## To do:
Output word for word the lines from the one with "Screen dimensions: 1456x819" to the final line of the data, both ends included, but skip the pictures.

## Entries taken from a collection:
*** Begin section ***

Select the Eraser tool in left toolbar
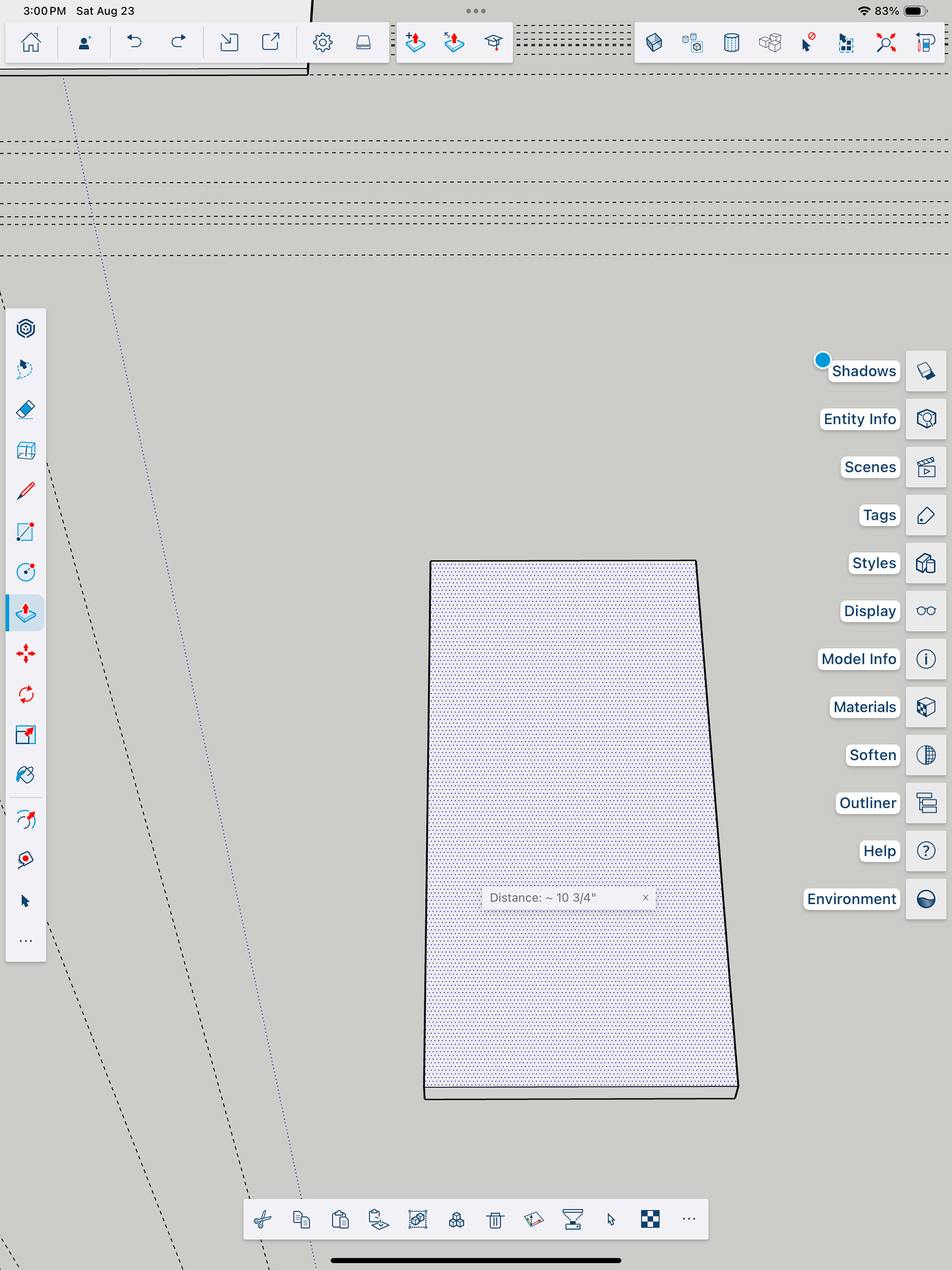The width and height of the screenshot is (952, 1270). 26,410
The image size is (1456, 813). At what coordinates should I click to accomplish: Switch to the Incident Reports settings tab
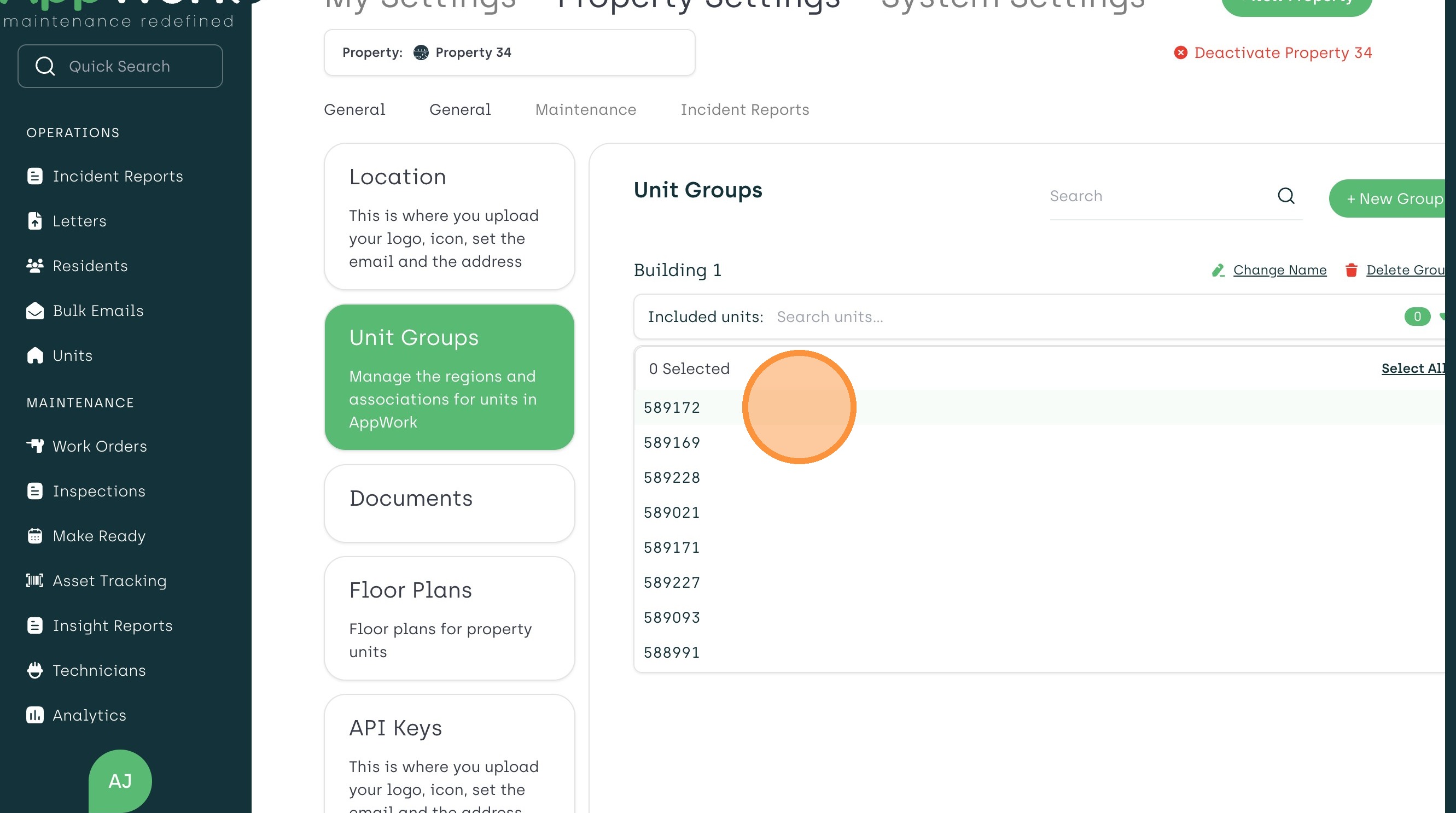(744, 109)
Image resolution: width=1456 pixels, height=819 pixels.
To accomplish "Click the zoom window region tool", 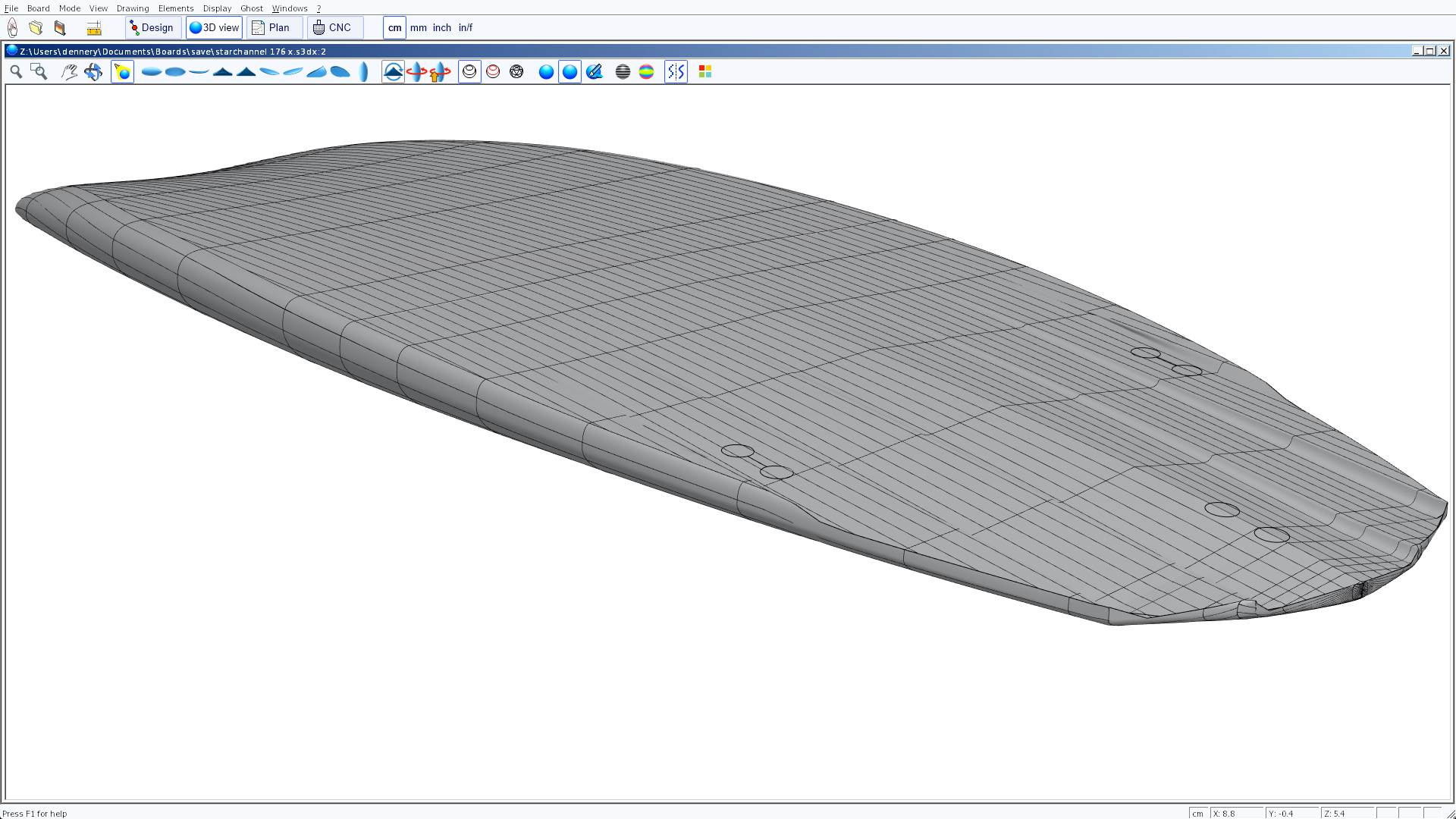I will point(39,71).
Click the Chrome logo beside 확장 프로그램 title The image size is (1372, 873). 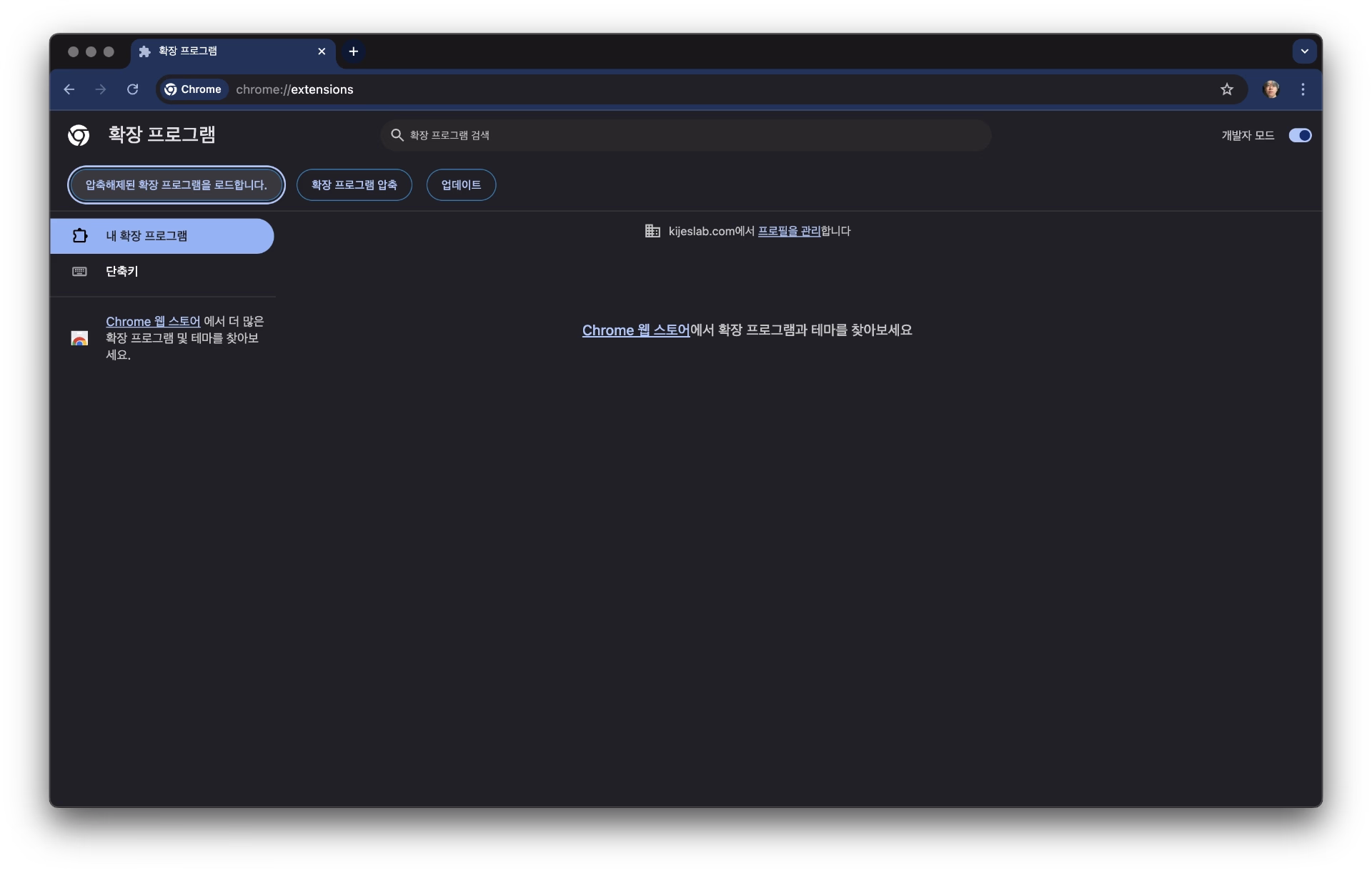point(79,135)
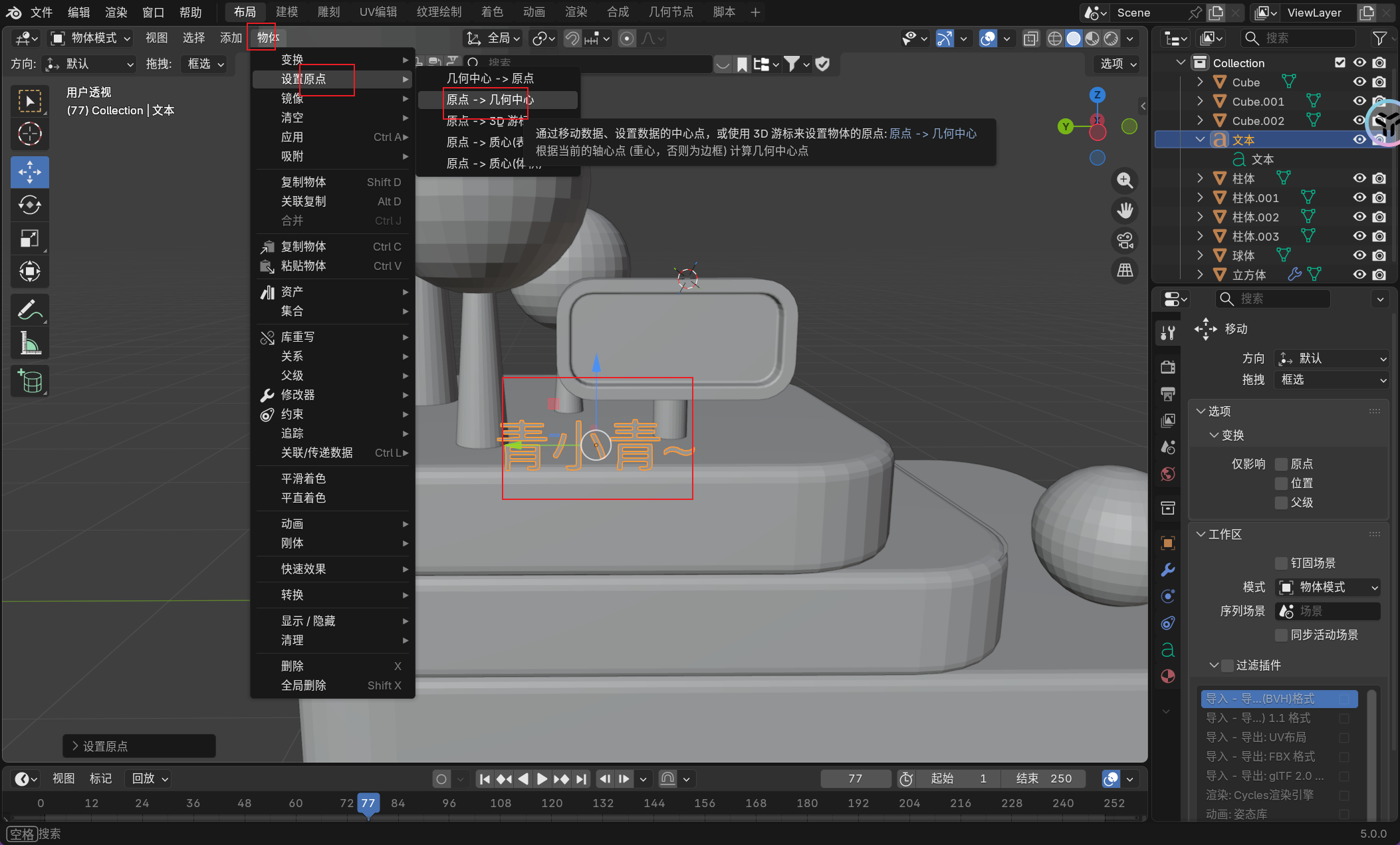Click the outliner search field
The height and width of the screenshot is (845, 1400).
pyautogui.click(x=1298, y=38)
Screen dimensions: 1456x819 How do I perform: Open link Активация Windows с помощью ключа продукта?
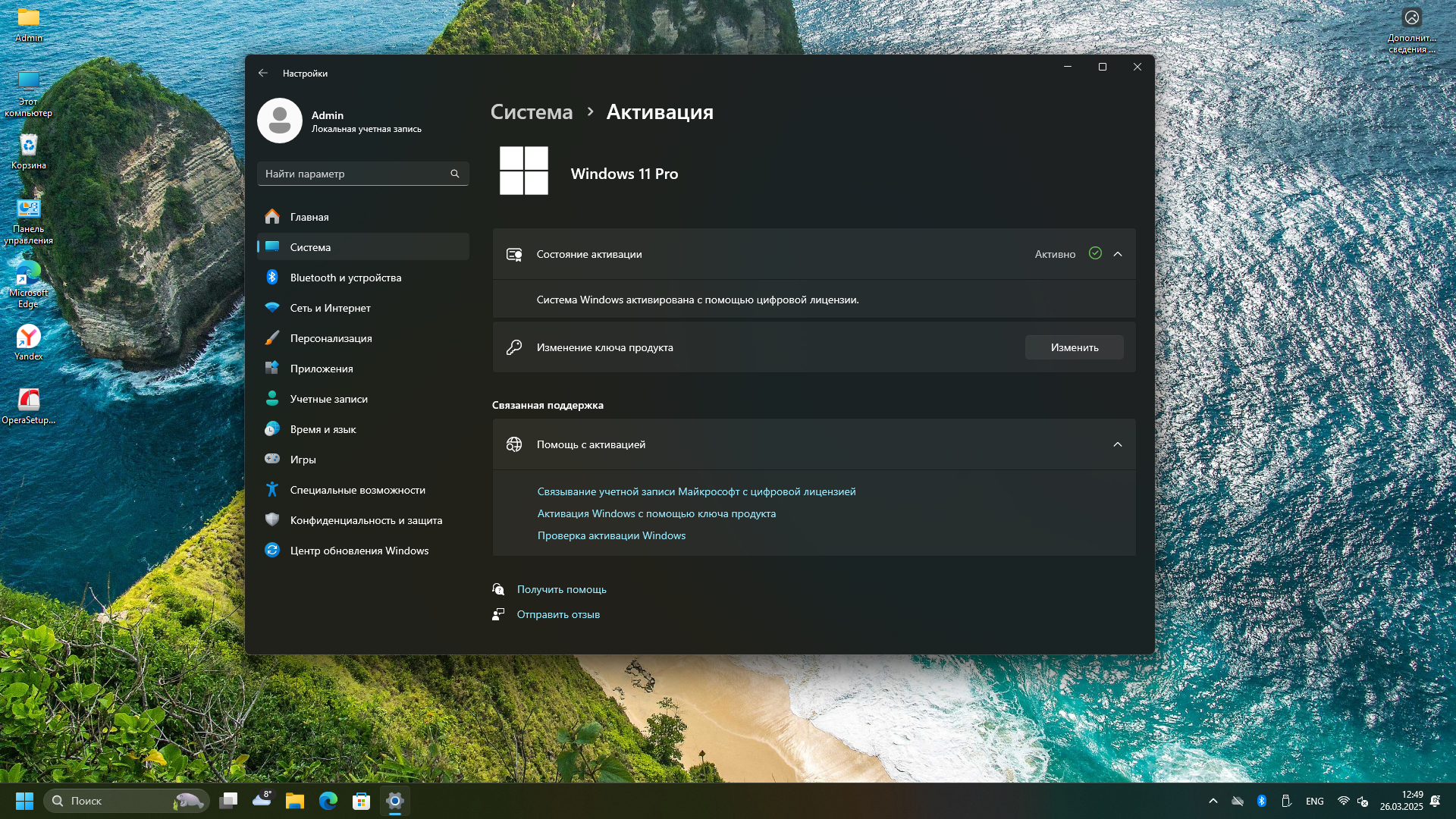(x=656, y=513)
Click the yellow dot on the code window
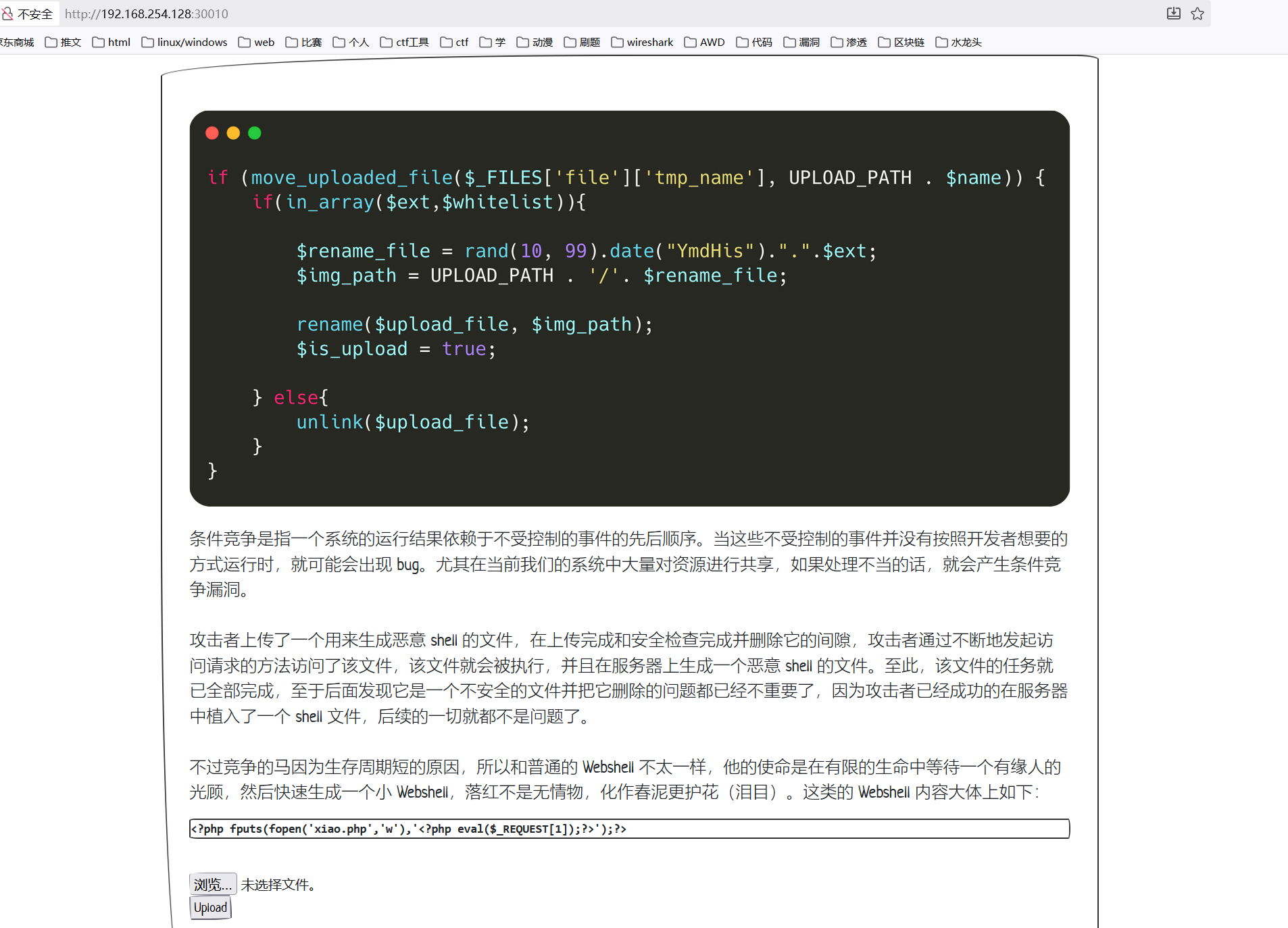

*** End section ***

## Task output:
Screen dimensions: 1456x819 How do I perform: Open link Активация Windows с помощью ключа продукта?
(x=656, y=513)
Click the yellow dot on the code window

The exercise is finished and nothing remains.